They help people understand why and how decisions were taken in the past. This is useful to re-evaluate them later in the project, as well as spreading knowledge.
Adam gives a few pieces of advice to managers, referring to human psychology. Whether you’re a Tech Lead or a non-technical manager, these are gold.
First, you should never make people feel their contributions are dispensable. E.g. don’t cancel what they’ve been working on at the last minute. This leads to Motivation loss.
Also, if people feel that the team’s success depends little on their actual efforts, they will just pretend to work and expect others to do the job. That’s Social Loafing.
Therefore, you should never set arbitrary goals or deadlines. Always explain “why”.
Finally, don’t use Behavioral Code metrics as an individual performance evaluation. If you do so, people will game the metrics. That will ruin the productivity and collaboration. Thus, you won’t be able to use these metrics anymore. Not smart!
5 things that generally help:
- Small groups like 4-5 people
- Good code reviews
- Leadership by example
- Visibility of each individual contributions, acknowledging personal achievements
- Foster inter-teams coffee breaks and lunches
I found this one interesting because it’s so common.

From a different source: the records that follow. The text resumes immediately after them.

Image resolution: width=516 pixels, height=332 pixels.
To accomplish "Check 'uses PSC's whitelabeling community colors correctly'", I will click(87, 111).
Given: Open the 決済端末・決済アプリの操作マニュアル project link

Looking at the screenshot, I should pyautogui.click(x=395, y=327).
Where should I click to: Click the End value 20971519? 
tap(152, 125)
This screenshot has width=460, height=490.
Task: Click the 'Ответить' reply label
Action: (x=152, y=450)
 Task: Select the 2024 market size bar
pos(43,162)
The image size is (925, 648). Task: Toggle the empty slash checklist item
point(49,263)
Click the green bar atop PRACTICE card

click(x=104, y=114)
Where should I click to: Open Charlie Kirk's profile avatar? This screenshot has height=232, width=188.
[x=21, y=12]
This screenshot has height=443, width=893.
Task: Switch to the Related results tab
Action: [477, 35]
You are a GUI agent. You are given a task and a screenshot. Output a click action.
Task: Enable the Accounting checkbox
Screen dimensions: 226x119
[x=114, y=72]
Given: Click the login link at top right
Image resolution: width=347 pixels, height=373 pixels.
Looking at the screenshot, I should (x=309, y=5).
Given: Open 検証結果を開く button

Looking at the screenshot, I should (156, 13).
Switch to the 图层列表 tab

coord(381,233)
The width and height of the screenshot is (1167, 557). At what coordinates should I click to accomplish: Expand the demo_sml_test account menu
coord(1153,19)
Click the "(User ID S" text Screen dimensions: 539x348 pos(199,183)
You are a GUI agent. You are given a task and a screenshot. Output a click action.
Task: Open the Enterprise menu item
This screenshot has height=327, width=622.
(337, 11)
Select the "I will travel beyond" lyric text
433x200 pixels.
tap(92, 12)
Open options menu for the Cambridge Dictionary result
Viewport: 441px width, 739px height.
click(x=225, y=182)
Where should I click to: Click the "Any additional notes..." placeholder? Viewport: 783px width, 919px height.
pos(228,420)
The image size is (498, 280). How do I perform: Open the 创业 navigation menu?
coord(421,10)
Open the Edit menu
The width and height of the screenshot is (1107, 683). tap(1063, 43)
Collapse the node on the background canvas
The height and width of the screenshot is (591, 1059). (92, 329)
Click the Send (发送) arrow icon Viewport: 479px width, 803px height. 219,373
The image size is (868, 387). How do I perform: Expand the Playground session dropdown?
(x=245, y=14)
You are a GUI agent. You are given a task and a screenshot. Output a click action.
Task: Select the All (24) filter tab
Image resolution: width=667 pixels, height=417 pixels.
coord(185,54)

The thing is, having a dedicated maintenance team brings a few issues that are detrimental to productivity:
- Motivation loss, because it’s not a fun job
- Low in-group cohesion, because teamwork is spread across the codebase, no mastery
- A broken feedback loop for the team introducing a bug
- Expensive coordination needs between this team and all the others
- Diffusion of responsibility for other developers, who tend to create more bugs
Personally, I usually recommend making the development team responsible for finding and fixing bugs. It’s OK to have people specialized in testing, but it’s better if they work closely with the developers.
Remember the Diffusion score? You can do the same, but count the number of lines added instead of the number of commits. That gives you a % of contribution per author.
You don’t want to know where people work the most, but who did the most contributions.
Git log can give use that with
--numstat. With this, you can draw a Knowledge Map:
That is helpful when you need to build up the best team of individuals who know the code you need to refactor.
You can also prioritize the Knowledge Transfer when a developer leaves. Identify parts they are the main contributors to and that are important for the company.
Of course, you can map individuals to teams to get a higher-level vision:
That allows you to identify organizational misalignments with your architecture. The idea is to set up top-level boundaries that match what the team has been working on.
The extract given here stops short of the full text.